«Ведь и он одинокий», — подумалось ей.
Насколько, наверное, было бы легче жить на земле, пришла к Ане мысль, если бы люди обо всем говорили прямо, открыто. И чем недовольны. И как понимают события. И как они относятся к тебе лично, к твоей жизни, к дальнейшей судьбе. Пусть горькую, трудную правду. Ну пусть даже такую, за которую стыдно. Но как очищает она и тебя, и воздух, которым ты дышишь, и весь окружающий мир… Тогда не было бы, наверное, недомолвок. Черных домыслов. Некрасивых, неверных решений. Запоздалых шагов. Все стало бы чище, прозрачней, яснее. Друг так друг. Враг так враг…
Да, скажи Дуся Евдокимову прямо о том, что она беременна, теперь она была бы жива, уезжала бы к себе домой, в тыл. Но не будет, никогда уже больше не будет на свете красавицы Дуси Парфеновой. Не будет у старшего лейтенанта Суворова маленького сына. Или дочери. А есть только холмик у дороги. И как жить теперь ему, Володе, после этого на земле? Как любить? Он-то ведь еще такой молодой! Как опять обзаводиться семьей, ждать ребенка? Неужели человеческая душа способна опять и опять возрождаться, переживать те же самые, уже изведанные прежде радости, такую же точно любовь? В тех же самых ее проявлениях… Исторгать те же слезы и тот же смех?..
Прекрасная белокурая, белолицая Дуся…
А земля будет жить без нее. Люди, в сущности, ничего же не знали о Дусе — и так никогда уже не узнают и не вспомнят о ней.

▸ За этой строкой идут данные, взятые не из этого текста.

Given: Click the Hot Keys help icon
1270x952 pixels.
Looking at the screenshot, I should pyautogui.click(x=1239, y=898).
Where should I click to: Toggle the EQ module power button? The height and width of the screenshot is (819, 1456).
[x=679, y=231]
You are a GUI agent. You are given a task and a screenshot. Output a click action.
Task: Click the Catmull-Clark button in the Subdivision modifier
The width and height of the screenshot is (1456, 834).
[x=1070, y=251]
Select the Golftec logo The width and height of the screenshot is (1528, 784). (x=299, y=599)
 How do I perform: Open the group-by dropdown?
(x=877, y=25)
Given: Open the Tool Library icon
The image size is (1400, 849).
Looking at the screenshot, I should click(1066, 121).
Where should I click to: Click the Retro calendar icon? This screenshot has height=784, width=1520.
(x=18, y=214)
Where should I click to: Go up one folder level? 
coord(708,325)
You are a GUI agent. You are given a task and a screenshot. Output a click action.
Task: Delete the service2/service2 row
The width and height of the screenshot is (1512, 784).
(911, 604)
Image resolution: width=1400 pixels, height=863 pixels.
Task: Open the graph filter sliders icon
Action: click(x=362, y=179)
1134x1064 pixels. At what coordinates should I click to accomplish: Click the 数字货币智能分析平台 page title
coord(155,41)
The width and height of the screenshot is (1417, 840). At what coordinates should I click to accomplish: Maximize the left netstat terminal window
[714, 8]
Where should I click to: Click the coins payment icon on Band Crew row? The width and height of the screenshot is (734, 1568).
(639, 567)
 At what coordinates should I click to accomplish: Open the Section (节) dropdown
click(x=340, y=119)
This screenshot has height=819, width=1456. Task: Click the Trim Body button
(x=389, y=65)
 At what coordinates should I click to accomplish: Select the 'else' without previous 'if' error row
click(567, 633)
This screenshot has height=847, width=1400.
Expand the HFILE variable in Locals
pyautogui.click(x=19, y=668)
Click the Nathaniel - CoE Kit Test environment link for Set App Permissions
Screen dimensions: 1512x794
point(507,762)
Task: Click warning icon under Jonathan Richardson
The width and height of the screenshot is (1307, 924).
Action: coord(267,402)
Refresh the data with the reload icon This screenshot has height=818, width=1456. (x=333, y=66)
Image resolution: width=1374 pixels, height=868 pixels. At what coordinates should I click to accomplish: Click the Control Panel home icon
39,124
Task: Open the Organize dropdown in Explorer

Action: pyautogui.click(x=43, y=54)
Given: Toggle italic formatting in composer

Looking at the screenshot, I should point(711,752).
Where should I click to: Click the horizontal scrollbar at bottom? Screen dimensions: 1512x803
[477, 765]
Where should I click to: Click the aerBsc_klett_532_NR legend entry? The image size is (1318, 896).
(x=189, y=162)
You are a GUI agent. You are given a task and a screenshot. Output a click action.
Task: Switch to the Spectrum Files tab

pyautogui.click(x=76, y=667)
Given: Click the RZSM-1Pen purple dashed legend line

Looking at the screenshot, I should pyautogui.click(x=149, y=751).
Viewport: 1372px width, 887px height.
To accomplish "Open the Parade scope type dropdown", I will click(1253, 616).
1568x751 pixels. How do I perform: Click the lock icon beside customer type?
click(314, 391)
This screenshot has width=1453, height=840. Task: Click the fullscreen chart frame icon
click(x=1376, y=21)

Будет помнить Володя Суворов какое-то время. Будет помнить майор Евдокимов. И все. Ну, солдаты. До первого боя… Ну, вспомнит она, Худякова, о том, что до нее в батальоне работала некая Парфенова. И только.
Как мало…
Когда батальон всем своим длинным неповоротливым телом наконец-то вытянулся на шоссе, в окружающей его природе, в небе и на земле что-то незаметное для глаза переменилось. Студенистый от влаги, стоялый воздух неслышно потек из низин на пригорки. Словно какая-то сила, не ветер, нет, а что-то иное, еще более легкое, невесомое, совершенно не ощутимое кожей лица, чуть подвинуло и теперь слегка осторожно качнуло эту серую толщу. А потом потянуло и ветерком. Облака поднялись чуть повыше, и хотя и не расточились по небу, но стали местами истаивать, делаться пятнистыми: одни посветлей, другие потемней. И Аня довольно прибавила шагу. Это была ее погода. Не душная, не сырая, а движущаяся, «аэродемоническая», как сказал сейчас в шутку Язько, оглядев при этом их обоих с Евдокимовым зорким взглядом: где были, что делали, о чем говорили? Такая погода вызывала в душе у Ани ощущение собственной силы, чего-то мятежного. Как с детства привыкла она видеть над степью и любить гряду низко мчащихся туч, как привыкла к холодной переменчивой окраске осеннего неба — то клочок синевы, то размытая, словно разбавленная молоком кобылицы, туманная голубизна, а то темное, черное, словно глухое, — так любила их и теперь, на войне.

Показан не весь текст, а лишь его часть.